Your phone is going to buzz on Tuesday morning — and that’s actually a good thing. Texas emergency officials want to make sure the system works before it ever needs to.
The Texas Department of Emergency Management is sending a statewide test alert to cell phones across Texas at approximately 10:30 a.m. Tuesday, according to Lufkin officials who announced the drill. The goal is straightforward: evaluate whether the state’s emergency alert infrastructure is functioning the way it should. It’s a routine check, but one that carries real weight in a state no stranger to hurricanes, wildfires, and severe storms.
What’s Actually Happening — and Why
So when your phone lights up mid-morning with an alert tone, don’t panic. It’s a Required Monthly Test, or RMT — a federally coordinated exercise built into the Emergency Alert System to ensure broadcasters and emergency managers can reach the public quickly when seconds count. Think of it as a fire drill, except the whole state is the building.
Texas runs these tests on a schedule set each year by its two designated originating stations: WBAP-AM in the Dallas-Fort Worth area and KTRH-AM in Houston. That annual RMT calendar is published by the Texas Association of Broadcasters, which coordinates the process across the state’s vast and varied broadcast landscape.
The Mechanics Behind the Alert
It’s not just phones. The Emergency Alert System reaches across television and radio as well, interrupting regular programming with that familiar — and frankly jarring — tone that most Texans have heard at least once. The wireless component, which pushes alerts directly to cell phones in a given area, has become increasingly central to modern emergency communication. It doesn’t require you to have a particular app, follow a government account, or do anything at all. The message just arrives.

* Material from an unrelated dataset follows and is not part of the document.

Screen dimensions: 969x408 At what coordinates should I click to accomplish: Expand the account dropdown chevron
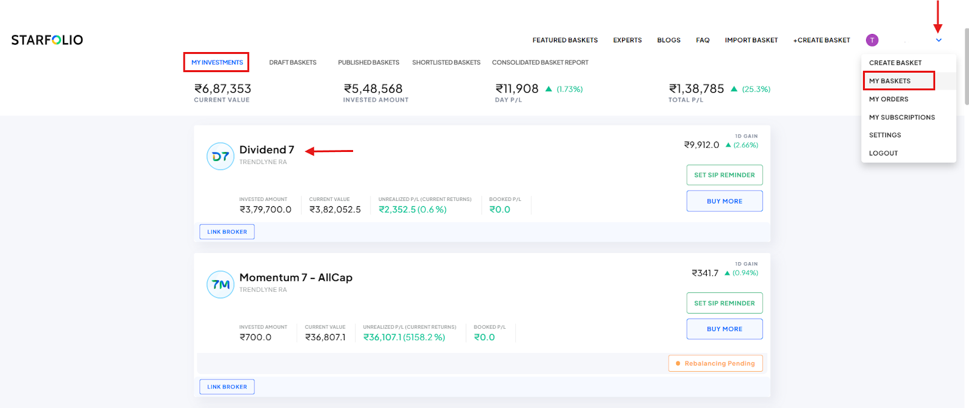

That’s by design. In an actual emergency, there’s no time to hope people are scrolling the right feed.
A Reminder Worth Having
Still, tests like these occasionally catch people off guard — especially those who’ve recently moved to the state or aren’t aware of the RMT program. Officials are urging residents not to call 911 in response to the alert. It’s a test. The system is doing exactly what it’s supposed to do.

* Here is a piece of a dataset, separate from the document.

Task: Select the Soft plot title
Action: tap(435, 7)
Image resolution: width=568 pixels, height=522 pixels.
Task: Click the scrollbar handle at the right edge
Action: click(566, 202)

Texas’s geography alone — stretching nearly 800 miles from east to west — makes reliable emergency communication a genuine logistical challenge. What works in Houston doesn’t automatically work in El Paso. Routine testing isn’t bureaucratic box-checking; it’s how emergency managers find out where the gaps are before a real disaster forces the issue.
Tuesday’s alert is scheduled for around 10:30 a.m. If your phone buzzes and blares, take a breath. That noise is the sound of a system trying to keep you alive — just making sure it still can.